男の名前は覚えていないが、顔は見たことがある。
目付きはやや獰猛で、端整な顔立ち。
肩幅が広く胸板の厚みも程よく、腕捲りされた制服から覗く腕や手のゴツゴツ感や、指の長さも申し分ない。
クラスの女がキャーキャー騒いでたのを思い出した。
なんと言ってたか。
「上田…いや、上野?」
はて、と首を捻ると目の前の男は「上原拓斗だ」と低く言った。
「あー、上原、そうだそうだ。で?」
俺が誰にでも股開くとかなんとか言ってたな。
「俺に興味あるの?」
サラサラと流れる長めの髪を片方の耳にかけ、上目遣いで上原を挑発する。
まあ、大概の男は顔を染めて生唾を飲み込む。
けど、この男はちょっと違ってて。

耳の横で止めていた俺の左手首を凄い力で掴むと、体を密着させ逃がさないとでも言うように体全体を使って壁に押し付けられた。
最上級の壁ドン。

耳を舐められるんじゃないかと思うくらい近くから、低く囁く。

「噂通りか確めたくてね」

ゾワゾワと尾てい骨からかけ上る鳥肌に息を詰めて耐え、お返しに顎をあげ上原の唇ギリギリで囁く。

「誰にでものわけないだろ。
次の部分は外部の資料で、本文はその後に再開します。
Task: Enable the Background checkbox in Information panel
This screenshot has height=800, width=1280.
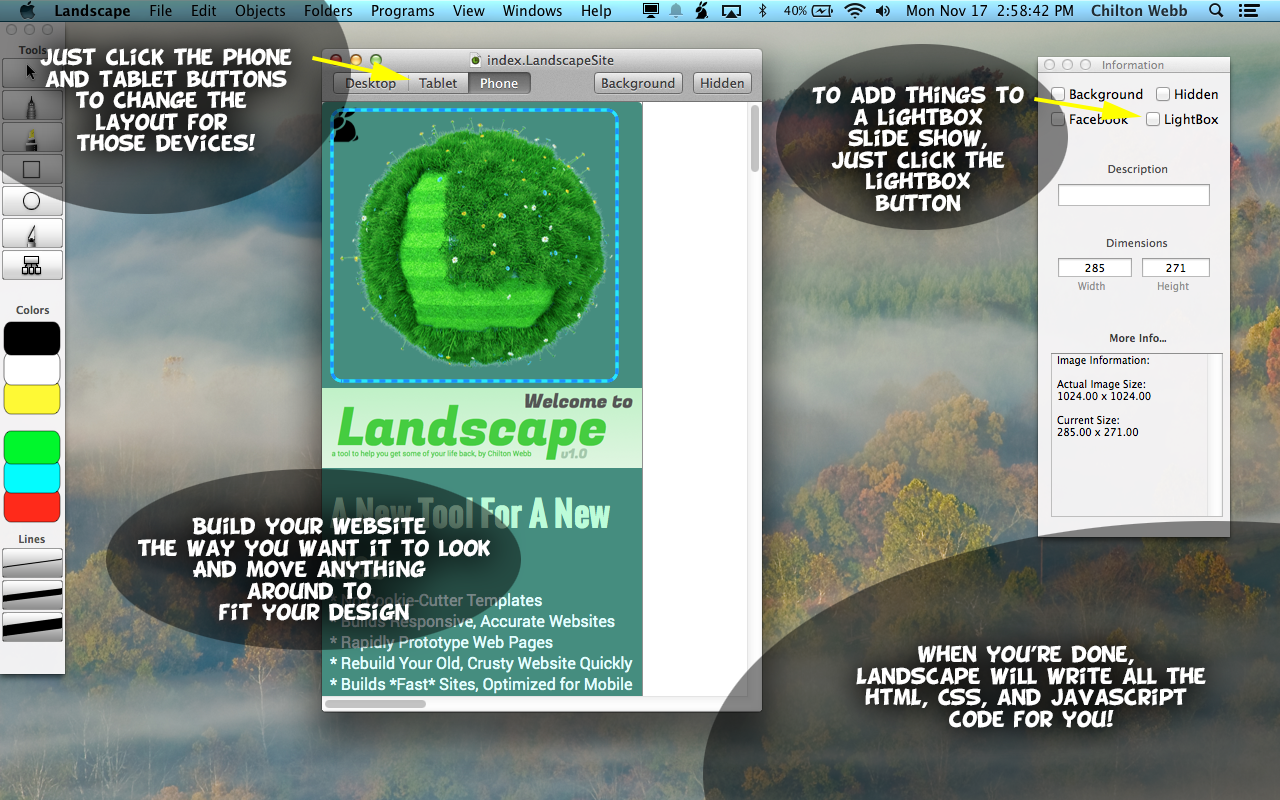Action: coord(1058,94)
選ぶに決まってる」

上原が目を見開いて手首にかかる力が抜けたところを見計らって、スルリと逃げた。


俺も振り返りはしないし、上原も追っては来なかった。
けれど、俺は確信している。
上原はきっと俺を抱きたくてたまらなくなったと。

そして、俺はにやける顔を抑えるのに歯をくいしばる。



上原拓斗。
あの完璧な肉体にメチャクチャにされたい。